(WORK TO BE COMPLETED) All of the data is to be printed exactly, though the images must be left off.

(INPUT DATA)
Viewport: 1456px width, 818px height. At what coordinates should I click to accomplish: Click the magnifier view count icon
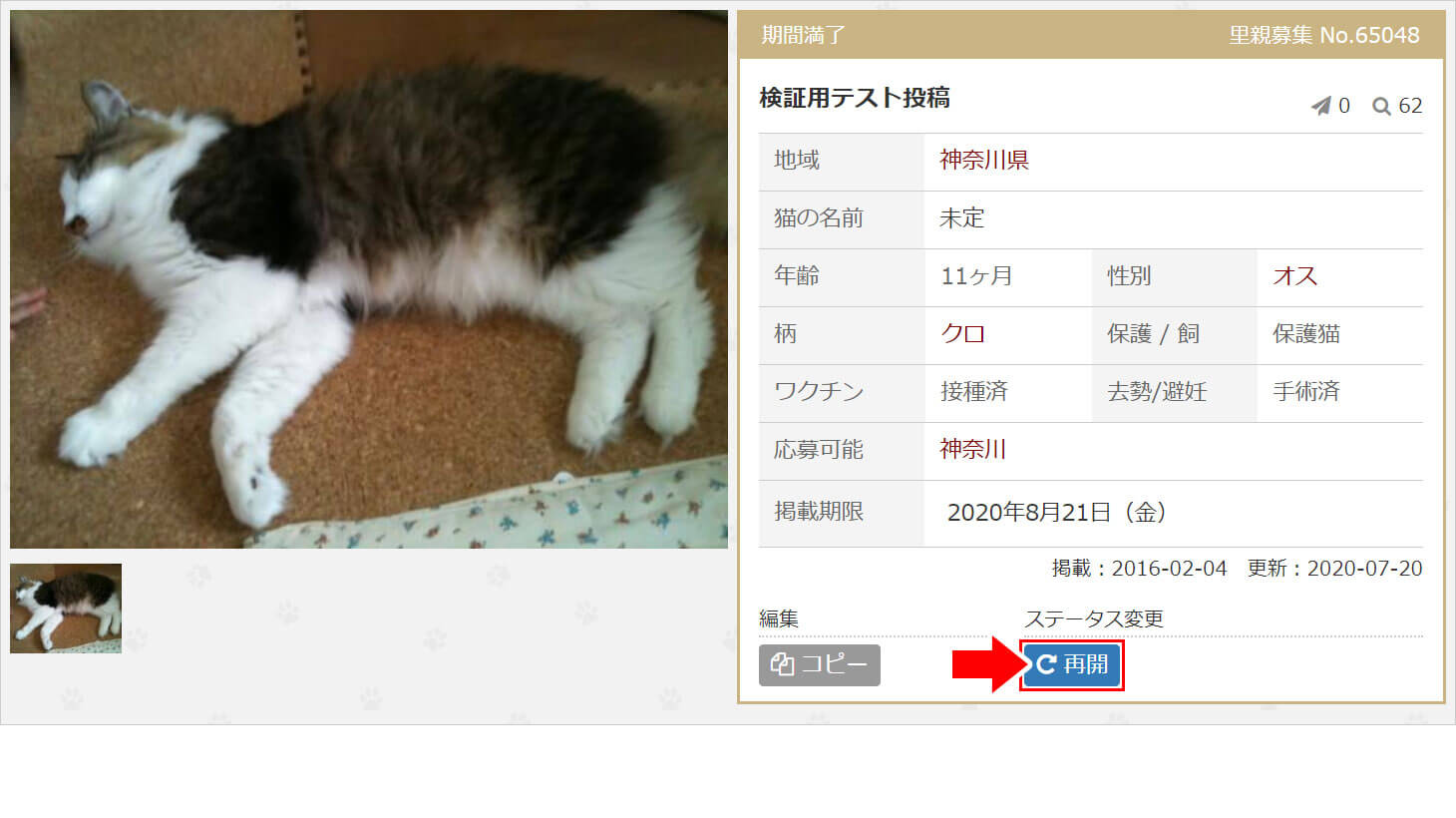[x=1381, y=106]
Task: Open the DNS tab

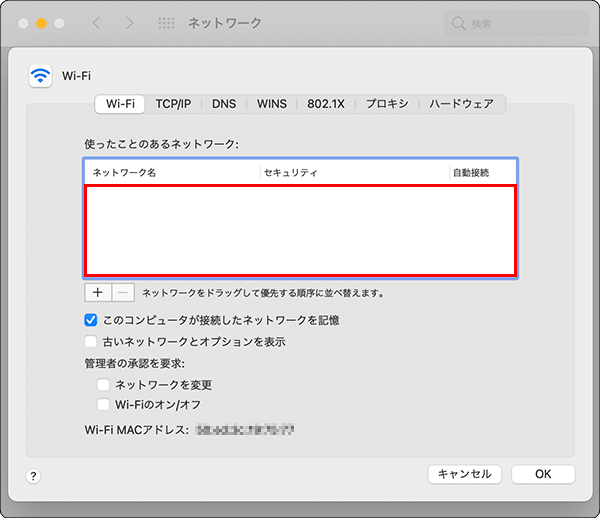Action: pyautogui.click(x=224, y=103)
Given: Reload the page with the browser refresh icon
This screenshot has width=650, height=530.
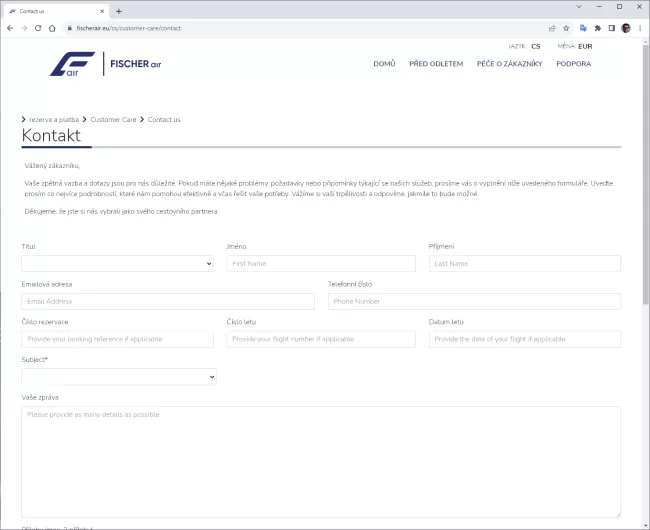Looking at the screenshot, I should (x=38, y=28).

(SOLVED EXERCISE)
Viewport: 1456px width, 818px height. At what coordinates should I click to accomplish: Click the magnifier view count icon
[x=1381, y=106]
Task: Open the DNS tab

Action: pyautogui.click(x=224, y=103)
Given: Reload the page with the browser refresh icon
This screenshot has width=650, height=530.
Looking at the screenshot, I should (x=38, y=28).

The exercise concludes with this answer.